14. The defendant, in the same portion of his brief, also argues that the court improperly instructed the jury regarding the state's burden in proving the charge of possession of a weapon in a motor vehicle. The defendant's analysis in that section of his brief was dedicated entirely to his claim that the court improperly failed to instruct the jury on the doctrine of nonexclusive possession with regard to the firearm.“We repeatedly have stated that [w]e are not required to review issues that have been improperly presented to this court through an inadequate brief․ Analysis, rather than mere abstract assertion, is required in order to avoid abandoning an issue by failure to brief the issue properly․ Where a claim is asserted in the statement of issues but thereafter receives only cursory attention in the brief without substantive discussion or citation of authorities, it is deemed to be abandoned.” (Internal quotation marks omitted.) Taylor v. Mucci, 288 Conn. 379, 383 n. 4, 952 A.2d 776 (2008). We therefore decline to review this instructional claim because it was briefed inadequately.

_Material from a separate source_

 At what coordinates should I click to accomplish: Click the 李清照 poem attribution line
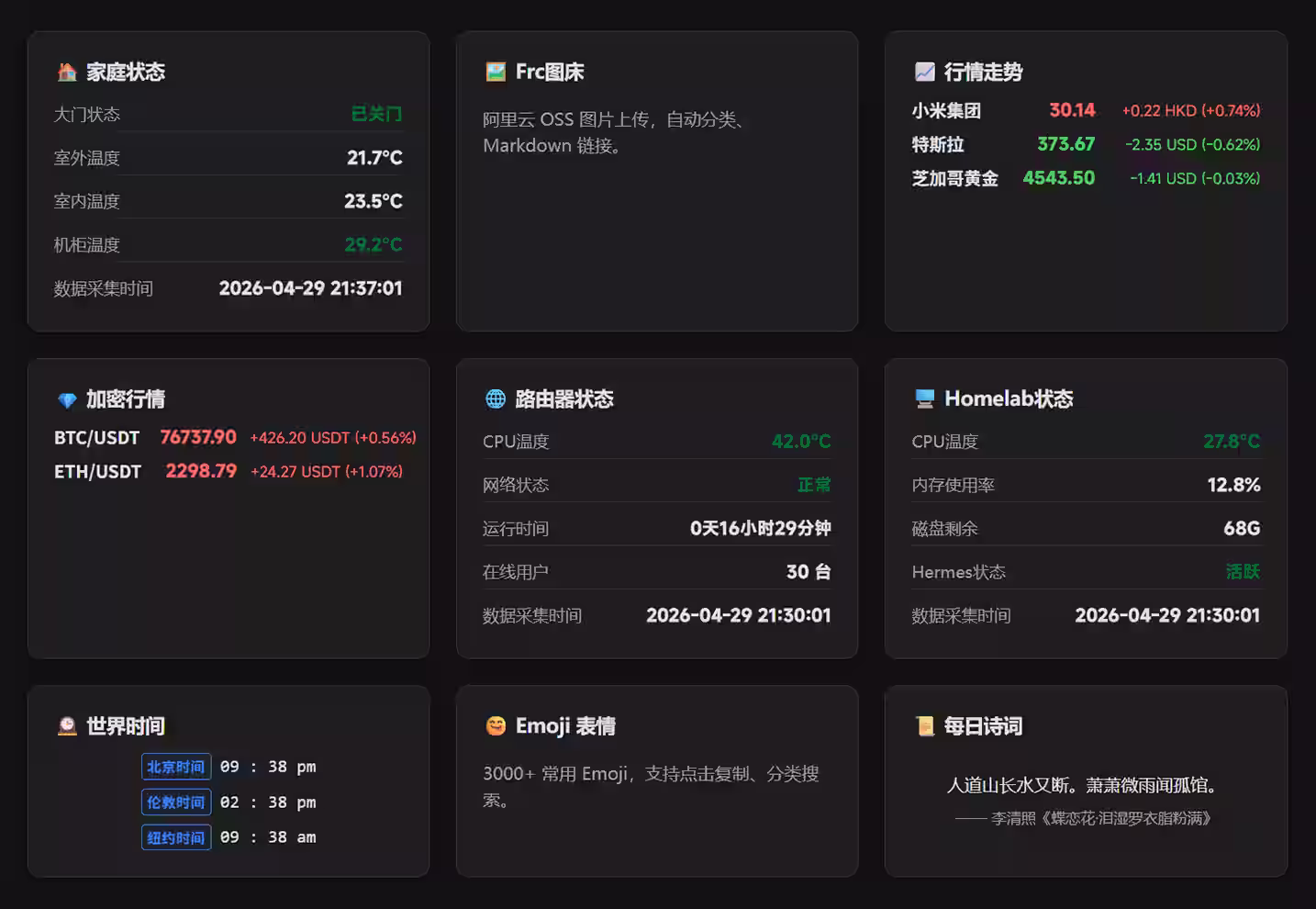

15. General Statutes § 53a-217, titled, “Criminal possession of a firearm or electronic defense weapon: Class D felony,” does contain a minimum mandatory sentence. It provides in relevant part: “(b) Criminal possession of a firearm or electronic defense weapon is a class D felony, for which two years of the sentence imposed may not be suspended or reduced by the court.” General Statutes § 53a-217(b).
In this opinion the other judges concurred.